Nothing but time could cure it, and it ran its course to the dismay, amusement, or
edification of the beholders, for its victims did all manner of queer things in their
delirium. They begged potteries for clay, drove Italian plaster-corkers out of their wits
with unexecutable orders got neuralgia and rheumatism sketching perched on fences and
trees like artistic hens, and caused a rise in the price of bread, paper, and charcoal, by
their ardor in crayoning. They covered canvas with the expedition of scene-painters, had
classes, lectures, receptions, and exhibitions, made models of each other, and rendered
their walls hideous with bad likenesses of all their friends. Their conversation ceased to
be intelligible to the uninitiated, and they prattled prettily of "chiaro oscuro, French
sauce, refraction of the angle of the eye, seventh spinus process, depth and juiciness of
color, tender touch, and a good tone." Even in dress the artistic disorder was visible;
some cast aside crinoline altogether, and stalked about with a severe simplicity of outline
worthy of Flaxman. Others flushed themselves with scarlet, that no landscape which they
adorned should be without some touch of Turner's favorite tint. Some were _blue_ in
every sense of the word, and the heads of all were adorned with classic braids, curls tied
Hebe-wise, or hair dressed a la hurricane.

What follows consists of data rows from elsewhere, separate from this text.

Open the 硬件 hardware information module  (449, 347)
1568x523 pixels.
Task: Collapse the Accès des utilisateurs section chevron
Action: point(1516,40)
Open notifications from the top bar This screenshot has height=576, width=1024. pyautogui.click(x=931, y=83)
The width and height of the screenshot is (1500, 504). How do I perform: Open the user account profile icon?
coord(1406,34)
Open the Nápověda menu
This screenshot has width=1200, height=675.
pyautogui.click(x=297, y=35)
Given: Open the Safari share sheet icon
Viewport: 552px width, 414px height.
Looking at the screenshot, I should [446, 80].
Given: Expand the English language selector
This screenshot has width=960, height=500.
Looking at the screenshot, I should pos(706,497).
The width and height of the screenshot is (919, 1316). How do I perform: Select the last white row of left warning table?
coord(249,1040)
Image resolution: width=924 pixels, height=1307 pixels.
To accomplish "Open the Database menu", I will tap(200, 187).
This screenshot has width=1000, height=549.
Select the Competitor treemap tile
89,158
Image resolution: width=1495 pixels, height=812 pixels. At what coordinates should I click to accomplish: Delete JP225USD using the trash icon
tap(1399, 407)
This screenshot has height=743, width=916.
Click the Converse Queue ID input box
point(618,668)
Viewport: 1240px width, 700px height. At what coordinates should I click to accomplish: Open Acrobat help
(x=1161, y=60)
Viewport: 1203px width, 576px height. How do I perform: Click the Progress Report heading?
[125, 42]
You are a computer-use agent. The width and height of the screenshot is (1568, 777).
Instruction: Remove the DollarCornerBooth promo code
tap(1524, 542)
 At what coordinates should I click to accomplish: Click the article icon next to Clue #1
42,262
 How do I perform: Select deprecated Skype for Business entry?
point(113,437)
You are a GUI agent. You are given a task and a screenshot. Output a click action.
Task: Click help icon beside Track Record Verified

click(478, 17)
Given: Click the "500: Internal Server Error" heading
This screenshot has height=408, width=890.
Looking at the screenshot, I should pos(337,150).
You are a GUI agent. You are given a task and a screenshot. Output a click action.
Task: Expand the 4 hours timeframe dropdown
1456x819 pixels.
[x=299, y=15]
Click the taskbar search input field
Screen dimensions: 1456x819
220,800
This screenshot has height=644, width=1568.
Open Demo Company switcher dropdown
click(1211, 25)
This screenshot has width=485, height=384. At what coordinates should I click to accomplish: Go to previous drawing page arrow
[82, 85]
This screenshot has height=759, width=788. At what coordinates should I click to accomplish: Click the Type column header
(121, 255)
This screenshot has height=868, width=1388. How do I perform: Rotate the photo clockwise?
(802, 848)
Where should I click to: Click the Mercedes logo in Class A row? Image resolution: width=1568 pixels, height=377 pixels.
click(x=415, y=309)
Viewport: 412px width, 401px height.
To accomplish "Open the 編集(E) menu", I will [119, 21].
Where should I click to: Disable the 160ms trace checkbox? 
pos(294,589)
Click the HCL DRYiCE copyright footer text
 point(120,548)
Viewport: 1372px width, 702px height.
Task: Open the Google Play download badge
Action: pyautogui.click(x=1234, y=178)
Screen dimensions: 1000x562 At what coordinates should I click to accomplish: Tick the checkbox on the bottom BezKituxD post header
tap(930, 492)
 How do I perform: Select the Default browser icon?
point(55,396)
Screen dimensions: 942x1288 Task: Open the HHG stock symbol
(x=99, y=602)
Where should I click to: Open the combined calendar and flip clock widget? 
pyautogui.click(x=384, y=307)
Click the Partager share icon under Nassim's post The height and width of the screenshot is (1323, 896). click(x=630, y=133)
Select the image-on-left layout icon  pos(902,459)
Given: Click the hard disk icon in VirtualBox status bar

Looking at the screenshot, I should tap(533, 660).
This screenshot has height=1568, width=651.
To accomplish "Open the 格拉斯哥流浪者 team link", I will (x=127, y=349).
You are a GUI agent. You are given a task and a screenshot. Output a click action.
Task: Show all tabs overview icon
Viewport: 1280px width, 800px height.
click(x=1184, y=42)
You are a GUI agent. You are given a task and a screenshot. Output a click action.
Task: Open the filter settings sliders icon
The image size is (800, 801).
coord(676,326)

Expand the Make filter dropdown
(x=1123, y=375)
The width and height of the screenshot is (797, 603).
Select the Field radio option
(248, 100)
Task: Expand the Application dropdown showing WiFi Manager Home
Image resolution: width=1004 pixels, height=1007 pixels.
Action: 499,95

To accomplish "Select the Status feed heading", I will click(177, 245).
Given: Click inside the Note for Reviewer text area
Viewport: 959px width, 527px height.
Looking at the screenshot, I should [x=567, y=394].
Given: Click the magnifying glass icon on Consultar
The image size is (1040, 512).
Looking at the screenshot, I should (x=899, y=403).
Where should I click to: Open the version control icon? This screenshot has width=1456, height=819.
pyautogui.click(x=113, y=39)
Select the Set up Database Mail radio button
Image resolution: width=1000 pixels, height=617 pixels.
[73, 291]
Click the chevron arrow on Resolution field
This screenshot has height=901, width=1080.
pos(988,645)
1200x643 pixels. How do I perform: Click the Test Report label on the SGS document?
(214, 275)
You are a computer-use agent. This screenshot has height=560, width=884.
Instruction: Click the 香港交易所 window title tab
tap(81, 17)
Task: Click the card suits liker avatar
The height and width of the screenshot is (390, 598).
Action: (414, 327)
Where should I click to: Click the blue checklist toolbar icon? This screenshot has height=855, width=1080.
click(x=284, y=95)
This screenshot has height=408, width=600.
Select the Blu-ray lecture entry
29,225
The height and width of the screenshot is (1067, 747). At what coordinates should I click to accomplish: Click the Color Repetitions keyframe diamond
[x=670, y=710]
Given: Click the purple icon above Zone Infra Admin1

It was found impossible to keep them safe at home, and, as the fever grew, these harmless
maniacs invaded the sacred retreats where artists of the other sex did congregate, startling
those anchorites with visions of large-eyed damsels bearing portfolios in hands delicately
begrimed with crayon, chalk, and clay, gliding through the corridors hitherto haunted
only by shabby paletots, shadowy hats, and cigar smoke. This irruption was borne with
manly fortitude, not to say cheerfulness, for studio doors stood hospitably open as the fair
invaders passed, and studies from life were generously offered them in glimpses of
picturesque gentlemen posed before easels, brooding over master-pieces in "a divine
despair," or attitudinizing upon couches as if exhausted by the soarings of genius.
An atmosphere of romance began to pervade the old buildings when the girls came, and
nature and art took turns. There were peepings and whisperings, much stifled laughter
and whisking in and out; not to mention the accidental rencontres, small services, and eye
telegrams, which somewhat lightened the severe studies of all parties.